1. Introduction

As the housing crisis deepens, the need for readily available social and affordable housing has become ever more acute. With housing demand outstripping supply, and long lead-in times for new home completions, a potential solution may lie in the conversion and modernisation of existing premises into fit for purpose residential units.

This presents a challenge for the Irish planning code which must accommodate the converging interests of combatting homelessness with the protection of Ireland’s architectural and cultural integrity. A recent High Court decision in Kenny Byrnes v Dublin City Council from earlier this year demonstrates how the Irish High Court strikes this balance when an application for a change of use of a protected Georgian building from a boutique hotel to homeless accommodation was challenged.

2. Background

In Byrnes Dublin City Council granted permission for the use of a Georgian house in Dublin 2 to change from a boutique hotel into temporary housing for homeless singles and couples. The facility was to be operated by the Dublin Simon Community and, at full capacity, could provide 30 bed spaces along with common living and support rooms for residents.

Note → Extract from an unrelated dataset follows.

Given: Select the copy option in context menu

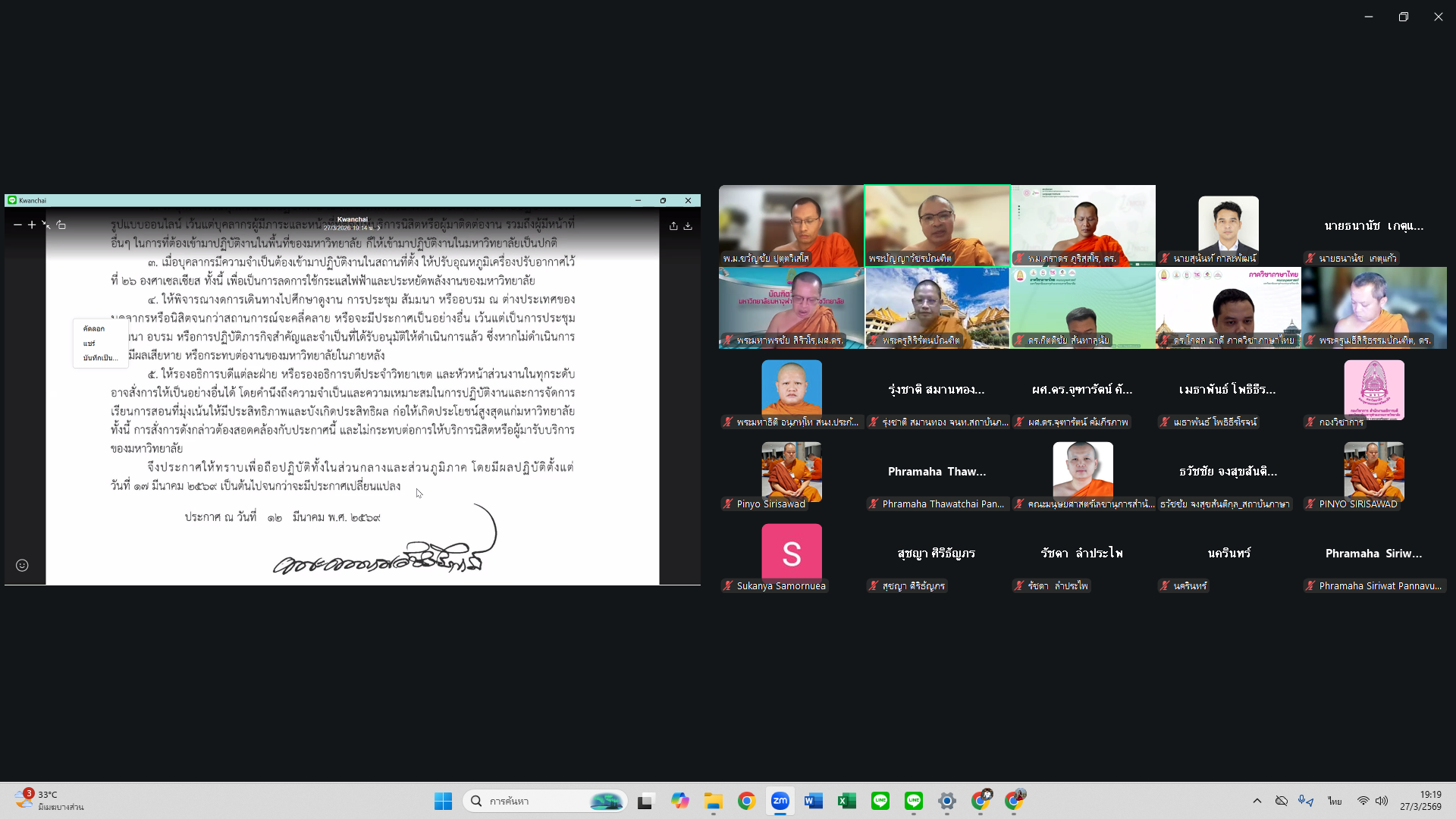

The redeveloped building was intended to replace facilities currently operated by the Dublin Simon Community in an emergency accommodation unit for homeless persons nearby on Harcourt Street. The building was designated as Zone Z8 under the Dublin City Development Plan (the “Development Plan”) which allows for buildings to be considered for use for “the health and safety or welfare of the public.”

Mr. Byrnes, a local resident, challenged the decision on a number of grounds including that: • The Council’s decision was in material contravention of the Development Plan, and in particular that no “public benefit” would accrue from the building’s proposed new use. • The public notices for the development were inadequate as they were too general and did not convey sufficiently the full extent of the structural alterations. • No notice was given to Fáilte Ireland/Bord Fáilte regarding the Council’s decision to grant permission.

The Decision

  • Ms. Justice Baker refused Mr. Byrnes’ appeal against the Council’s decision for the following reasons.

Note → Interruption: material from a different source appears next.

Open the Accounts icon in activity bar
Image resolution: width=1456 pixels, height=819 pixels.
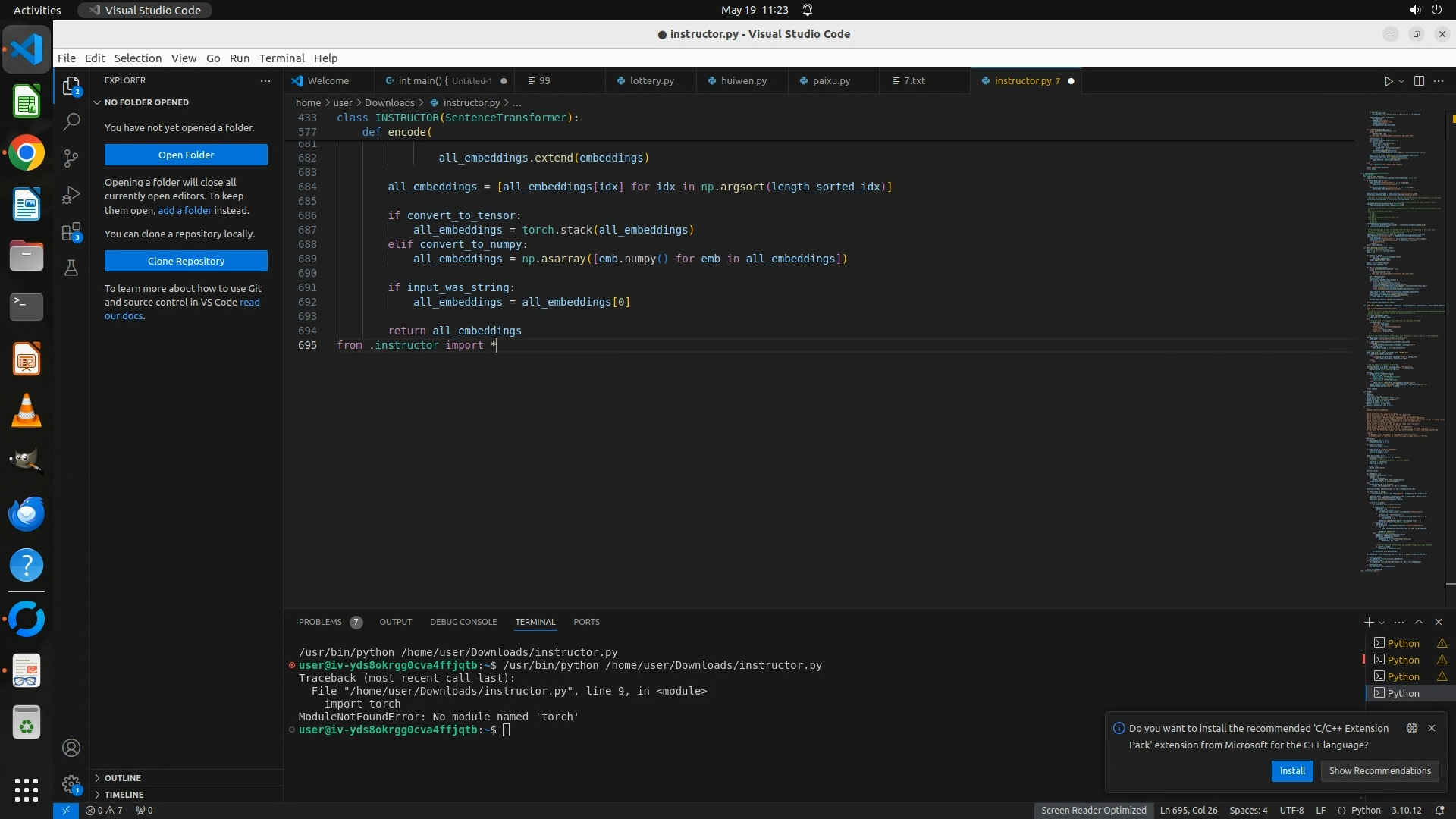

Material Contraventions of Development Plans and “public benefit”

With regard to the interpretation of material contravention, the Court noted that materiality should be based on a local analysis of what was considered material. For example, the Court considered that the mere fact that a large number of third party objections were made to the subject application “would suggest that the grounds of objections were material from a planning point of view”.

The Applicant had asserted that the proposed development would benefit such a narrow range of persons that it could not be characterised as a “public” health centre as permitted for lands designated as Zone Z8 under the Development Plan. Baker J noted that a facility does not have to service all members of the public in order to be “for public use”. The Court discussed at length Dublin’s homeless statistics before concluding that the unit would have a significant public benefit.

Site Notices

Baker J. considered that the site notices in this instance were sufficient. The Court considered at length the purpose of a site notice, noting that “a notice should alert a vigilant or potentially interested party to the general nature of what is proposed”, and that a notice must be seen in the context of “contemporary city life, and the persons interested in the environment or who live or work locally must be assumed for the purpose of the context of the notice not to live in a vacuum”

In relation to the alleged deficit of the site notices, the Court noted the importance of expert evidence to give weight to the claim. In this instance, it was held that Mr. Byrnes had put forward insufficient supporting evidence to show that he had been personally misled by the notices.

Failure to notify prescribed bodies

Mr. Byrnes also argued that no notice had been given by DCC to Fáilte Ireland/Bord Fáilte regarding the Council’s decision to grant permission notwithstanding that the development might detract from the tourism amenity value of Georgian Dublin. In finding for DCC, the Court considered this administrative oversight was merely a “de minimis failure of process”.

The Court was also not satisfied that Fáilte Ireland/Bord Fáilte was a necessary notice party in circumstances where insufficient evidence was put to the Court that the existence of a homeless hostel would actively detract from the tourist value of the Georgian street. The Court was also mindful of that Fáilte Ireland/Bord Fáilte had recorded their intention not to object to the development in subsequent correspondence.

3. Conclusion

The decision of the High Court strikes a proportionate balance between the need for accommodation for homeless people and families with the need to preserve Ireland’s architectural heritage. With no end in sight to the homeless crisis in Ireland, the Courts may well encounter similar challenges to planning decisions in the near future as local authorities and housing charities seek to make use of existing properties within cities and towns in Ireland.